Iqbal was born in Sialkot on November 9, 1877, to a family of Kashmiri Muslims. The family traced its lineage to the Sapru community of Kashmir. Iqbal would never run shy of accepting this Hindu connection: "I am of pure Somnathi extraction/My ancestors were idol worshippers."
Strands of poetic genius and mysticism were visible in Iqbal right from childhood. By the time he was in his twenties, Iqbal began to gather fame with his poetry. "Sare jahan se achchha ... " happened after the British rulers partitioned Bengal on religious lines in 1904. Iqbal followed it up with another poem called Naya Shivala (The New Temple), which asked the Muslims to unite with the Hindus. Each particle of the dust of my country, he said in this poem, is God to me. Another poem, "Aftaab", was a translation of the sacred Gayatri Mantra of the Hindus.
However, in a few short years, Iqbal became an avowed Islamist. What contributed to it? The dismemberment of the Turkish Empire and the abolition of the Caliphate by the Allied Forces after the First World War anguished Iqbal, like it did many other Muslims on the subcontinent who felt spiritually connected to it. Muslims had supported the Allied Forces in the belief that Turkey would not be penalised for siding with the Germans. This added to their sense of betrayal. What made their isolation complete was that Persia became a playground for Russian ambitions and Tripoli was overrun by Italy. From there, Iqbal's journey to the "two-nation theory" was logical and short.

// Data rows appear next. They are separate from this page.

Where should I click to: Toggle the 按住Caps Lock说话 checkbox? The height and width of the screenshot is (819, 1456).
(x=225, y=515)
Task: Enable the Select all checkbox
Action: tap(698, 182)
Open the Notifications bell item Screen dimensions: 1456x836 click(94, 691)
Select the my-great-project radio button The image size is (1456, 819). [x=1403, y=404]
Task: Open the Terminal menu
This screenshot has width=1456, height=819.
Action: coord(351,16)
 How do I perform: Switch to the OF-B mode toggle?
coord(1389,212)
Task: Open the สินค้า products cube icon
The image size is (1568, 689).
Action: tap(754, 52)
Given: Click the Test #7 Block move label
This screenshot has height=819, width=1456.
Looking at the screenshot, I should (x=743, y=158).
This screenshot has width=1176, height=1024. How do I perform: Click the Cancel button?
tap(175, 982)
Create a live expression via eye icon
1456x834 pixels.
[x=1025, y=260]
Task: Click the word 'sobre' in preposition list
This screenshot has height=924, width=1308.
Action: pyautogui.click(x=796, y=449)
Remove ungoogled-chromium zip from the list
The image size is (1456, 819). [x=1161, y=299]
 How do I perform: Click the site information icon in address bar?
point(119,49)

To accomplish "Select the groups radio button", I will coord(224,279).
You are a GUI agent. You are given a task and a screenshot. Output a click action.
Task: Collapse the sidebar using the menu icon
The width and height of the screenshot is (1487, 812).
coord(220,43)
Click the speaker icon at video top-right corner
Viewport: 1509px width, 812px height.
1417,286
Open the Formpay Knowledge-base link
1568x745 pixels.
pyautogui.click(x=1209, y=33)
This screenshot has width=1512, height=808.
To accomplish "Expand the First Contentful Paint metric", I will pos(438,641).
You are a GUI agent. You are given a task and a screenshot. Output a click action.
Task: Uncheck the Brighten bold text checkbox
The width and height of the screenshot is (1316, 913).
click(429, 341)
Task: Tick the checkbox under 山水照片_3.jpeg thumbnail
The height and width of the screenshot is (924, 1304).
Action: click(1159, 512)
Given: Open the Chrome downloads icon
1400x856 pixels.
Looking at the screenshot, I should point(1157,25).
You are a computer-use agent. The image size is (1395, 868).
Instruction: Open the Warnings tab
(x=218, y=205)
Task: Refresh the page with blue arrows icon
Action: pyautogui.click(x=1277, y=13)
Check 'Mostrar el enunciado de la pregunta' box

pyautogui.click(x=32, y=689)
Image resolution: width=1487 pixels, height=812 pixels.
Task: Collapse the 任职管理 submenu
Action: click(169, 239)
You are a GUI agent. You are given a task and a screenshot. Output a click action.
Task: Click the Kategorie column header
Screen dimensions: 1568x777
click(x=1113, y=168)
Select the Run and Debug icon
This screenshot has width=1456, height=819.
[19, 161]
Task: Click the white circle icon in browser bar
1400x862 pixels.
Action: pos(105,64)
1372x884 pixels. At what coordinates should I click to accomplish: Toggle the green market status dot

Like many others, Iqbal feared that Muslims would not get fair treatment in independent India because they were numerically inferior. These men were initially happy to demand separate electorates for Muslims. Then Iqbal came up with the idea of Pakistan: a contiguous territory carved out of the Muslim-majority states of Punjab, Sindh and the Northwest Frontier Province. East Bengal would get added to it many years later.
Iqbal died in 1938. It was left for Mohammad Ali Jinnah to give shape to his dreams. Yet there were serious dissimilarities between the two. Unlike Iqbal, Jinnah was a reluctant Islamist. His vision for Pakistan was totally secular where all communities would have equal rights. In his first speech to the Constituent Assembly of Pakistan on August 11, 1947, Jinnah did not mention Islam even once. He had even got a Hindu to write the country's national anthem. Of course, much of Jinnah's secularism got undone in subsequent years. For Iqbal, Islam was the guiding beacon in private life as much as in public affairs. In his presidential address to the 1930 session of the All India Muslim League at Allahabad, he said: "At critical moments in their history, it is Islam that has saved the Muslims and not vice versa." A secular Pakistan would have been unacceptable to him.
This is perhaps why he felt Europe was on the verge of destruction. The confinement of religion to the personal sphere bewildered Iqbal. This, he was convinced, robbed a community of its social conscience. Morality, for Iqbal, could not exist in a vacuum. Religion created a brotherhood amongst its followers. He also found Western materialism offensive. The views are debatable. But at least we now know what the poet-philosopher-politician said - a step forward in making sense of the Indian subcontinent's complicated past.